My 9 year old son, JD, was diagnosed with PDD-NOS and ADHD 3 years ago. At the time, my husband and I were in complete denial. We went to a neuropsych eval expecting to have our suspicion of ADHD confirmed. When the evaluator asked if she could do an autism assessment, I interpreted it as her being thorough. I was shocked when the diagnosis finally came. So he can’t eat food mixed together, so he doesn’t like anything touching his head, so he needs to be the last one in the car to put on his seat belt, so he needs to be reminded to say hello to the bus driver every day. So what? Everyone has their quirks.

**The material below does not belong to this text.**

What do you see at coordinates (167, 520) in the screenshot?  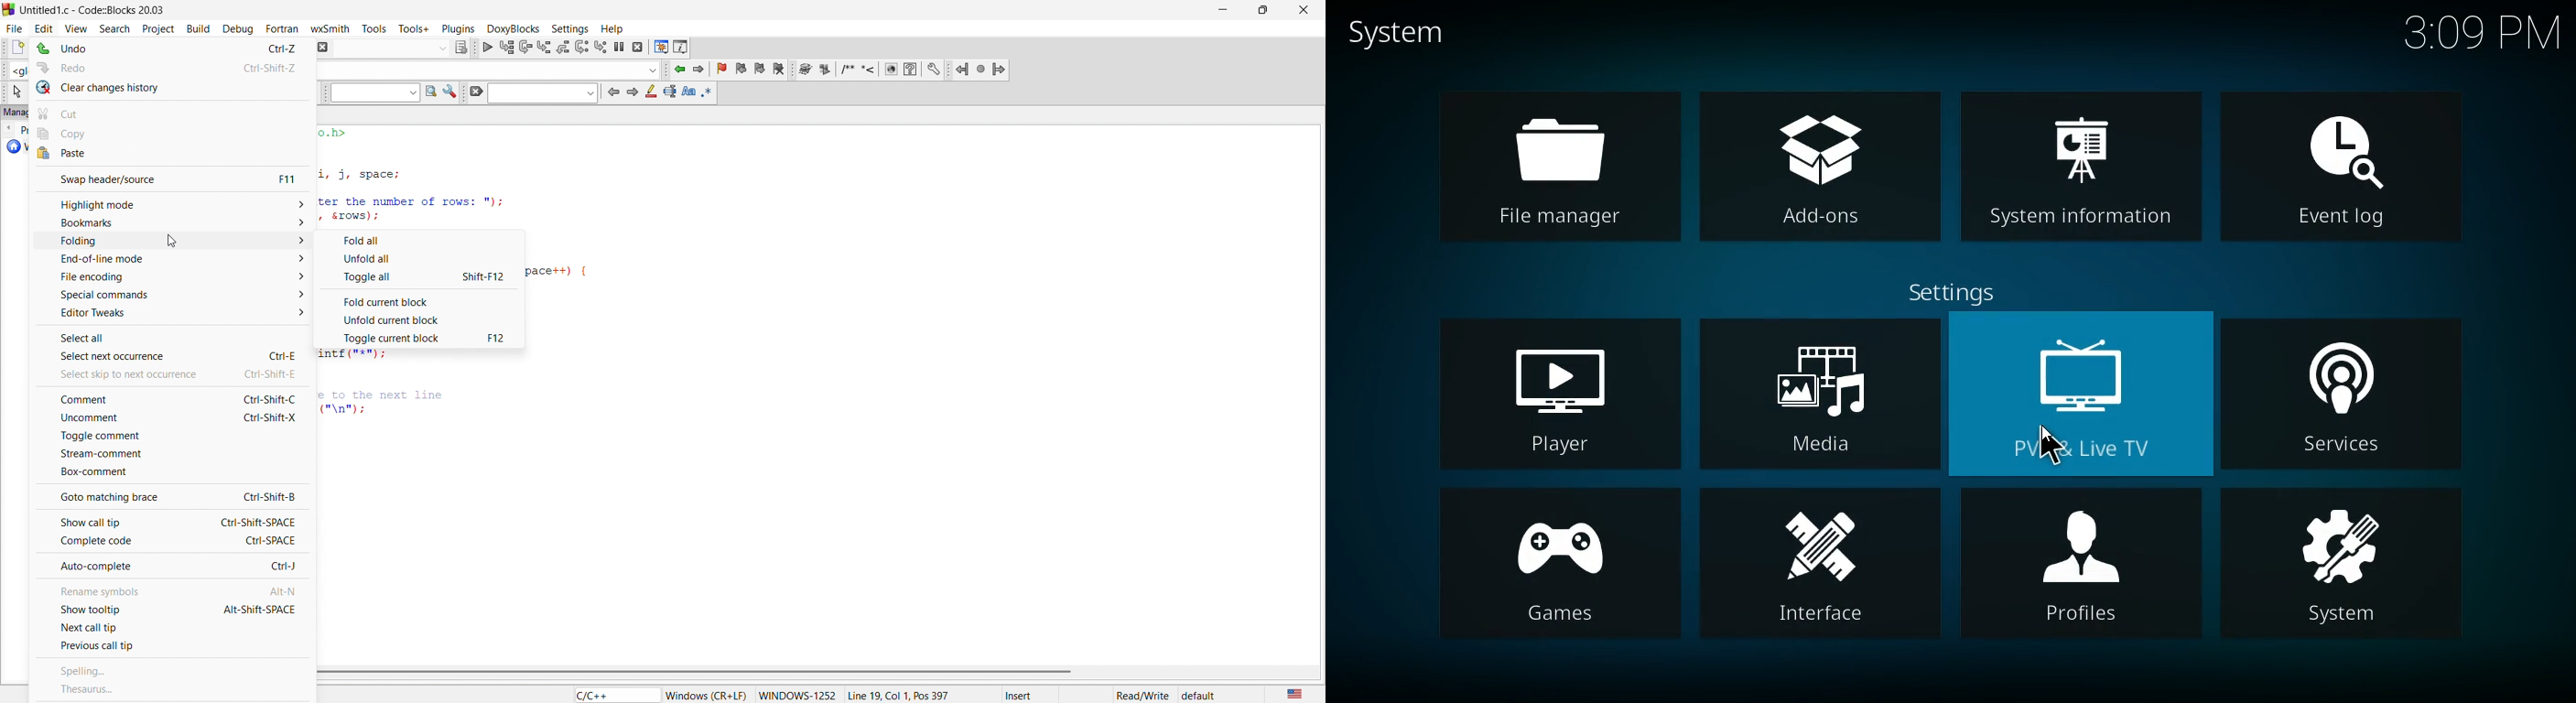 I see `show call tip` at bounding box center [167, 520].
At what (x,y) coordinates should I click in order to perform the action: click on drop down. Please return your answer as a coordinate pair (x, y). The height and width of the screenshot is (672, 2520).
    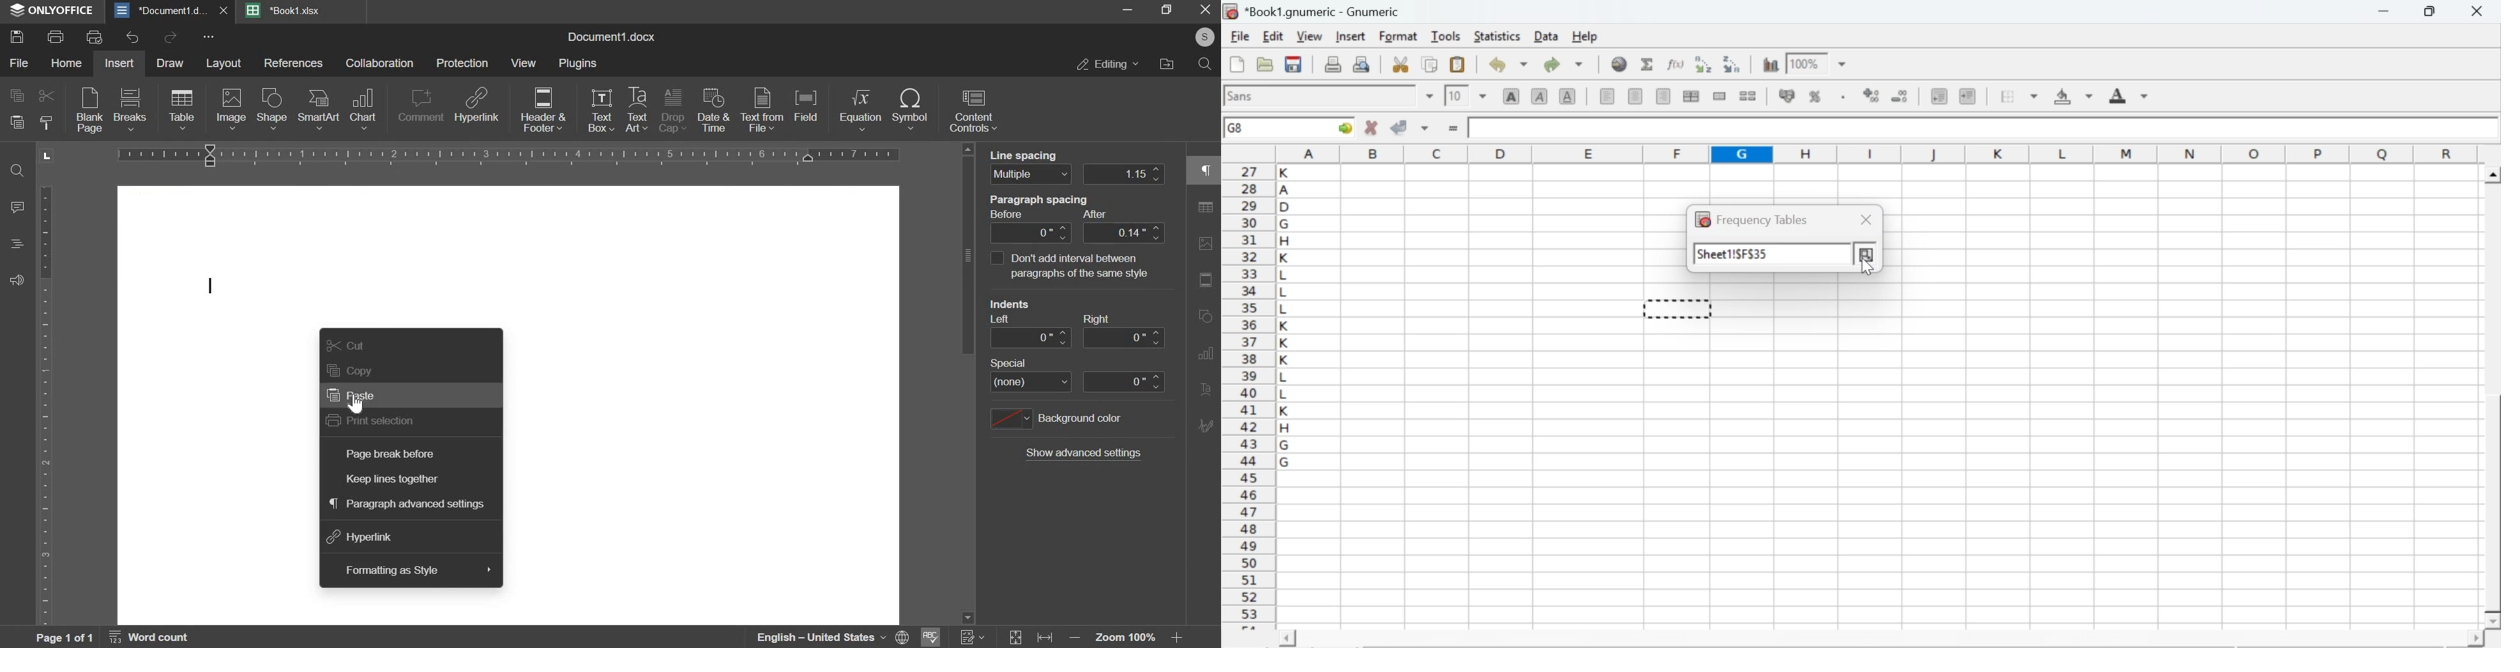
    Looking at the image, I should click on (1431, 96).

As the years go by, I have learned to look at JD through new eyes (Autism glasses?) and it seems so obvious. However, except for a select few who also wear these glasses, no one else seems to see it. See, JD shuts down. When he is in a crowded room with lots of noise, he goes dead weight. He may lay on my lap or at my feet in the middle of a room. He may put on his hood, wear his winter coat and hat, and stop talking. Not normal… but not attention-getting either. People notice acting out, not shutting down.
Last night we went out to dinner at a Japanese Steak House. JD was completely overwhelmed by the noise, the lights, the water features, and the unexpected change in his routine. He assigned everyone seats, making sure that he sat next to my husband. He pushed his chair next to my husband’s and was leaning his entire body weight on his dad for the entire hour we were there. He drank two Shirley Temples, but did not touch his food or say a word other than to point out to everyone that worked there that he can’t eat shrimp. JD perked up once when the chef offered to squirt sprite into his mouth from a ketchup bottle. A glimmer and then quiet again. The people who were sitting next to us commented on how well behaved our boys were. I thanked them with a smile. I didn’t expect them to see what I saw. After dinner my husband showed the boys a waterfall in the entrance of the restaurant. JD said “it’s loud!” pushed open the door and ran into the parking lot. A spontaneous night of family fun, and a quiet torture for JD.
So this rambling leads to the heart of my story. With JD often shutting down rather than acting out when challenged, we have been told by teachers, counselors, neurologists, and insurance that he doesn’t qualify for services. In three years, the only services he has received is an under qualified social worker who questioned my parenting skills, and a social skills group at school that they allow him in to pacify his mother. It’s either “he is doing too well” or “I don’t see it”. Yeah, well YOU try spending 3 hours a night on spelling homework and having to admit to your supervisor that, yes, you do have bite marks on your arm, but it was only because you asked your 9 year old to turn off Phineas and Ferb and play a game with you. Meanwhile, the same boy is looking at you with lost eyes that say, “help me; I don’t know why I’m doing this”. Yup. I don’t see it either (Bazinga!). So after spending the past six months starting from scratch to find services for JD, he finally has a home services eval next week.
And I’m wondering… will everything look OK? Or will this latest person look at JD through those autism glasses and see the struggling child I see… and love… and help him.